Open the Enchant setup console, create an account, and add credits.
Install Enchant in GitHub Copilot CLI
Copilot CLI's MCP config is close to the Cursor and Claude Code model: one hosted server URL, one optional bearer header, and one agent that can call many services through Enchant.
Start with hosted MCP first.
GitHub Copilot CLI can read `.mcp.json`, which makes Enchant a good fit for repo-local or user-local MCP installs.
Add the hosted Enchant server to `.mcp.json`.
If Copilot CLI prompts for OAuth, finish the browser handoff to Enchant.
Use Enchant when the task needs a paid external service or provider selection instead of only local tooling.

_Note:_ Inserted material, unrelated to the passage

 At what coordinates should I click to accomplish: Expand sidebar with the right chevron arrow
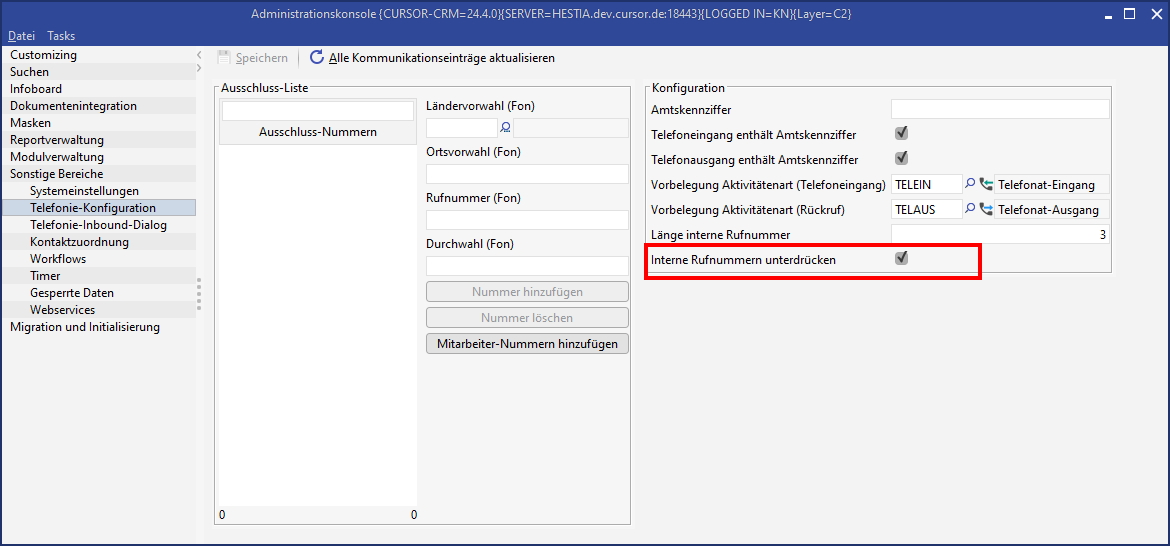[x=199, y=69]
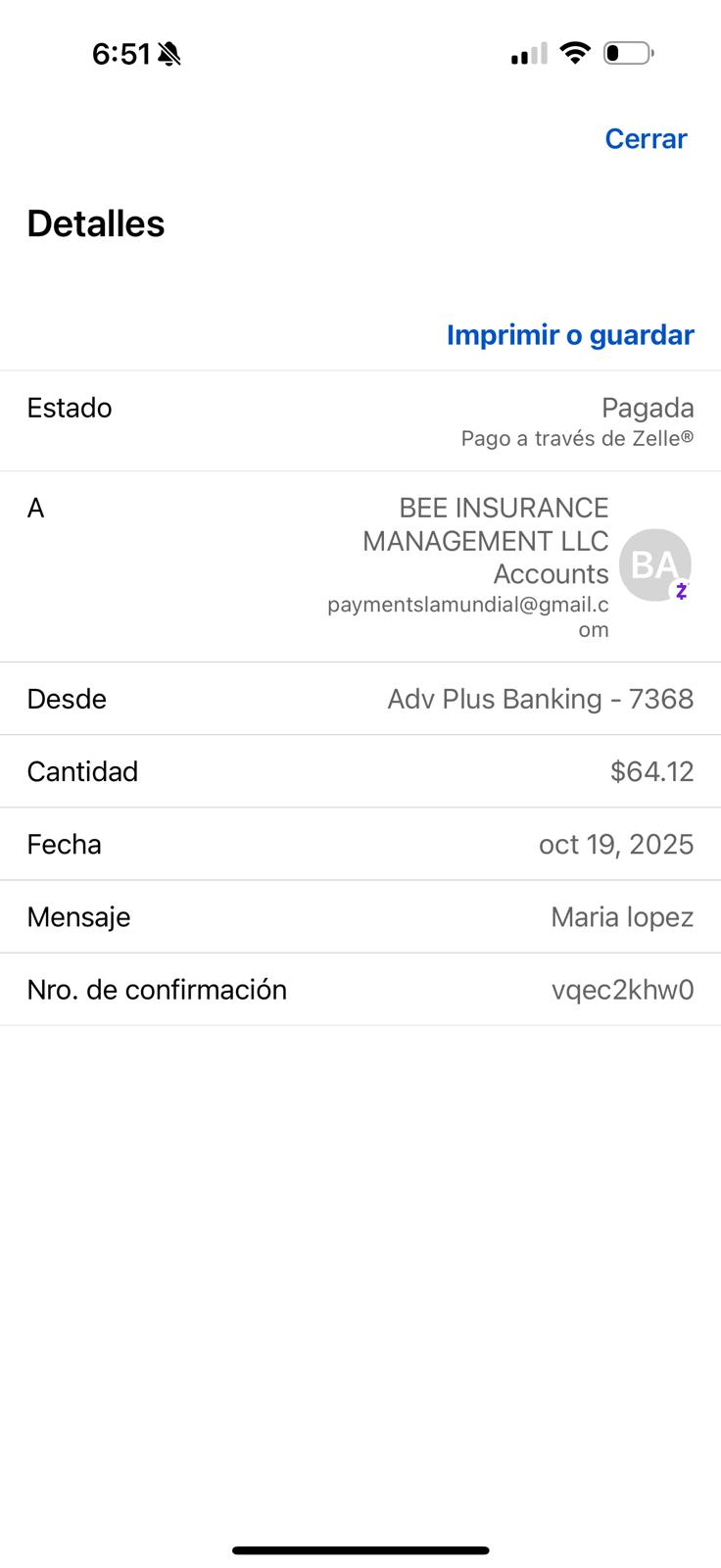
Task: Tap the silent mode bell icon
Action: point(169,54)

Use the exact configuration this client expects.
Place this in `.mcp.json` for a repo-scoped install.
{
"mcpServers": {
"enchant": {
"type": "http",
"url": "https://askenchant.com/mcp"
}
}
}Use explicit bearer auth when the environment is non-interactive or browser OAuth is inconvenient.
{
"mcpServers": {
"enchant": {
"type": "http",
"url": "https://askenchant.com/mcp",
"headers": {
"Authorization": "Bearer ${ENCHANT_API_KEY}"
}
}
}
}If you want a more mature MCP UI today
Use Cursor, Claude Code, or Codex for a smoother first-run experience, then keep the same Enchant server URL and auth pattern for Copilot CLI later.
Small details that make the setup reliable.
Copilot CLI style installs benefit from the same Enchant machine-readable surfaces: OpenAPI, catalog, llms.txt, and AGENTS.md.
For shared repos, prefer env vars or OAuth over checking a bearer token into `.mcp.json`.
The Enchant install manifest is useful here because it exposes both config artifacts and direct REST routes in one place.